Lesson #3 Corporate power can be held legally accountable with movement power
Once we recognize supply chains as political institutions seeking to govern us, it becomes easier to see how they can be legally held accountable even when domestic law is lacking or unenforced. When more than 1,100 garment workers died in the collapse of the Rana Plaza building in Dhaka in 2013, survivors demanded compensation from the firms for which they produced, including Walmart and Children’s Place. Those companies used the legal boundaries of the firm to shield themselves from accountability and deny that the workers were part of their supply chains. They had never authorized production at those factories, which they did not own or contract with; production there had been outsourced from still other suppliers who had taken on more production than they could fulfill on their own. But the workers refused the idea that the legal boundary of the firm was definitive. We may say that, in denying that brands had the authority to determine the boundaries of their supply chain, workers sought to claim that authority as supply chain subjects. Consumers on the other end of the supply chain also claimed this identity and acted in solidarity, contributing to a transnational social movement for corporate accountability.
Ultimately, this movement resulted in the legally binding Accord on Fire and Building Safety in Bangladesh.

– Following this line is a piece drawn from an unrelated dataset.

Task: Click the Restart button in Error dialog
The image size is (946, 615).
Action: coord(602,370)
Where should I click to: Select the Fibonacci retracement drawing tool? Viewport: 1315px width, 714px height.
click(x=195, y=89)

Unlike corporate “codes of conduct” or “ethical sourcing” policies, which are unilaterally implemented by firms, the Accord is an enforceable agreement between multinational firms and workers organizations that commits brands to take responsibility for the conditions in the factories that produce their garments, and that commits them to spend their own money to improve working conditions in those factories. It also creates protections for freedom of association and the right to refuse unsafe work. In doing so, it breaks with neoliberal logics, acknowledging the reality of how corporate power operates in relation to national law, as well as the necessity of worker organization as a counterpower to holds firms to account. Others have also taken up this model, including garment workers in Lesotho and dairy workers in Vermont.
The COVID-19 pandemic has made it clear to all that, even setting aside concerns about sustainability and inequality, supply chains as currently constructed aren’t working. The current disruption has made visible the connections among supply chains, neoliberalism, and the law, as well as how demands for supply chain justice can be part of a larger resistance to neoliberalism. LPE scholars can contribute to this resistance and further unsettle the legal legitimation of neoliberalism by working in solidarity with these transnational social movements and workers organizations.